Etymologically, the term ‘infrastructure’ has the prefix ‘infra’, meaning ‘sub’ or ‘under’, standing for an invisible and stealthy characteristic. This invisibility and even the feeling of dematerialisation are particularly essential for IT infrastructure. Breakdown, disabling and interruption exposes the work of the infrastructure. Power and its materiality, in a literal sense, turn out to be visible, mundane and embodied through destruction and interruption (eeefff ).

The section ‘Disruption as Method’ highlights multiple tactics to resist the totality of infrastructure and its invisible power. Such disruption can manifest as an accidental breakdown (Alicja Rogalska ) or through a series of planned sabotages, hacks, disruptions and suspensions (fantastic little splash ). For example, during Russia’s full-scale invasion of Ukraine, the sabotage of railways by the Belarusian Railway Guerrillas or the demolishing of navigation systems by Ukrainians impeded or partially blocked the Russian army’s locomotion.
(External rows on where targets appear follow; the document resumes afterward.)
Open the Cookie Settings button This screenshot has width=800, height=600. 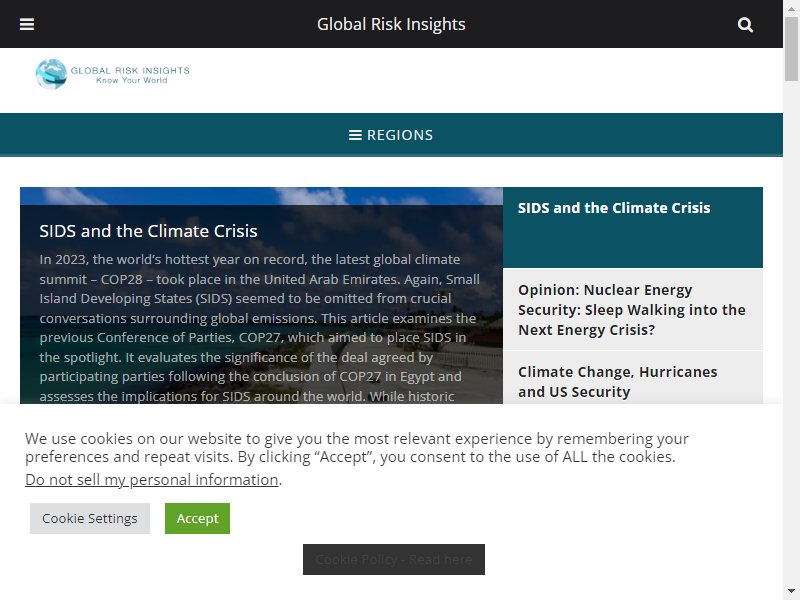pos(90,518)
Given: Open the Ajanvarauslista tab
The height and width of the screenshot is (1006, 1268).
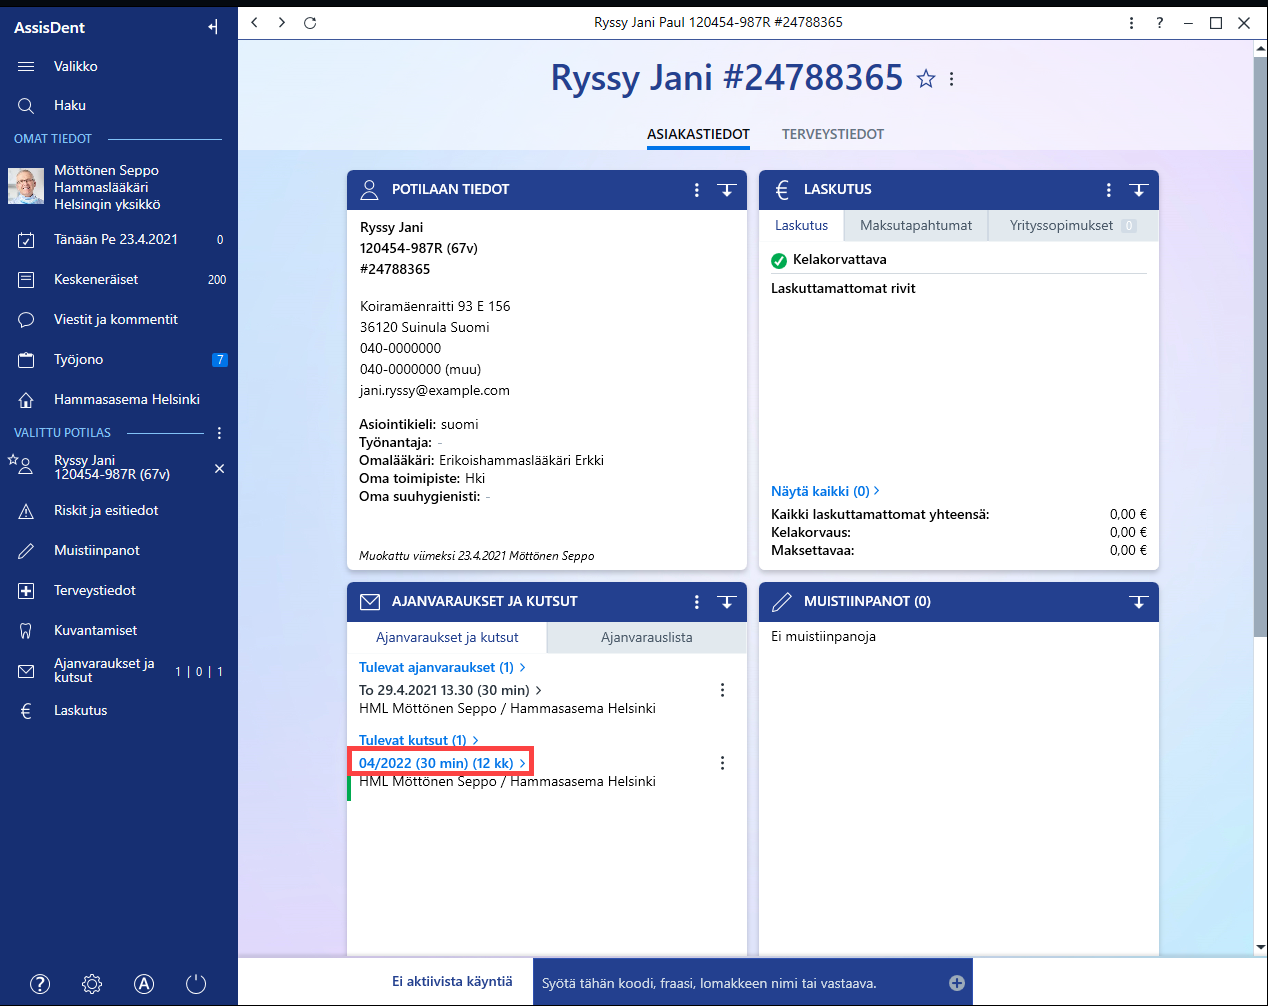Looking at the screenshot, I should 647,637.
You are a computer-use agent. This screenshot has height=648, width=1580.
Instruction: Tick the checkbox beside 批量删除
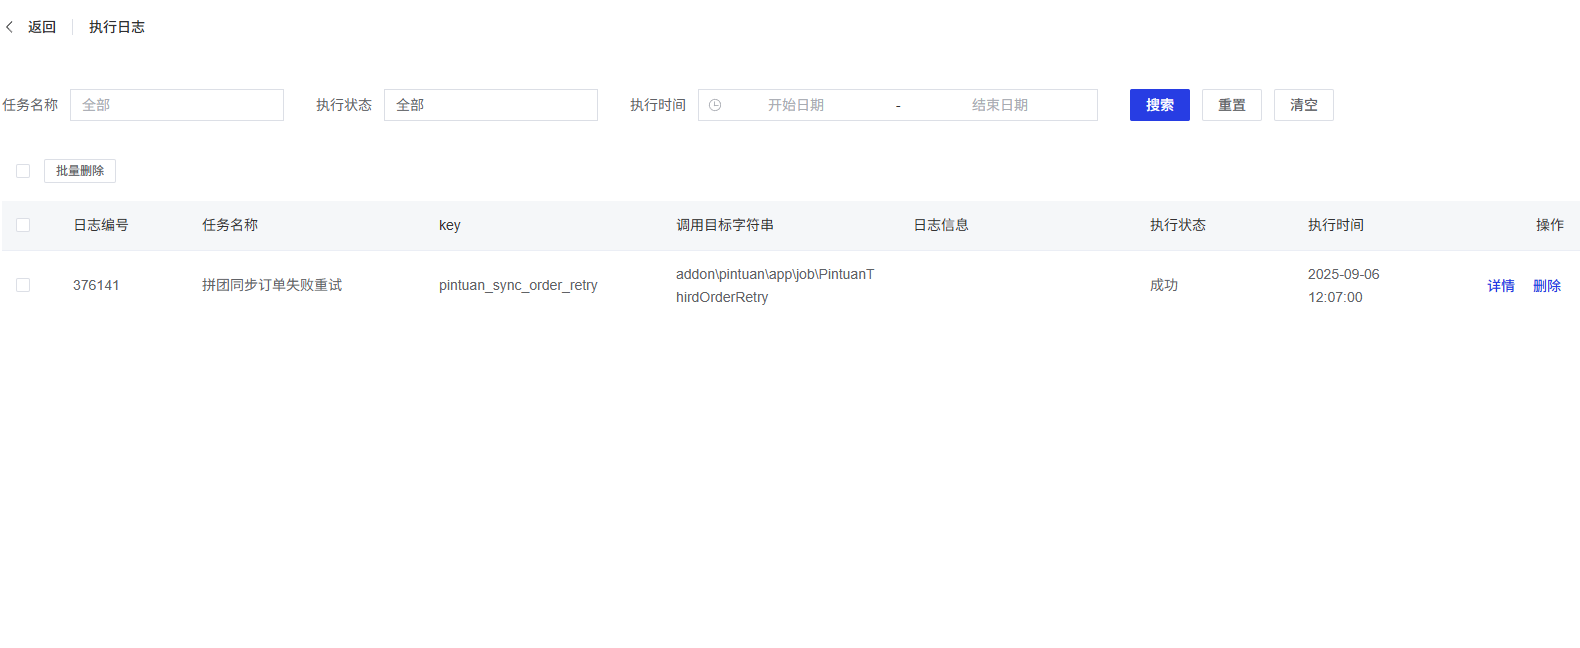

Digital hacking and physical attacks of elements of cybernetic systems blur the division between cyber and kinetic, digital and material, visible and concealed.

Algorithmic Spaces of Control and Resistance

The original concept of the exhibition derived from the specific context of Belarus where the vast and rapid creation of solidarity and resistance networks was launched in the course of the popular uprising in 2020. Even though social upheaval is being gradually suppressed through state and police violence, various social and political initiatives—including those mediated by digital interfaces—are active and adjusting to current events: Russia’s military invasion of Ukraine through the use of Belarusian territories and infrastructures.

The section ‘Algorithmic Spaces of Control and Resistance’ explores various conceptual and speculative topographies that are clinched in the violence and emancipation of algorithmic calculations. The artistic works refer to imaginary and real spaces that show the contradictions between political agency and control such as the High Technology Park in Minsk, an important location on the map of protests in Belarus directly connected to IT labour and digital resistance (XYANA ).

The anonymous editorial collective of cultural workers The Museum of Stones has been publishing digital newspapers through a Telegram chatbot . For the exhibition, they present a new issue on anti-war resistance in Belarus and beyond. Mariyam Medet subverts John Searle’s algorithmic thought experiment ‘Chinese room’ from 1980 and questions the racist implications of the thought experiment by referring to facial recognition systems and re-education camps for Uighurs in China. In general, this section investigates how new alliances and political mobilisations can be both facilitated and controlled by the use of contemporary technologies.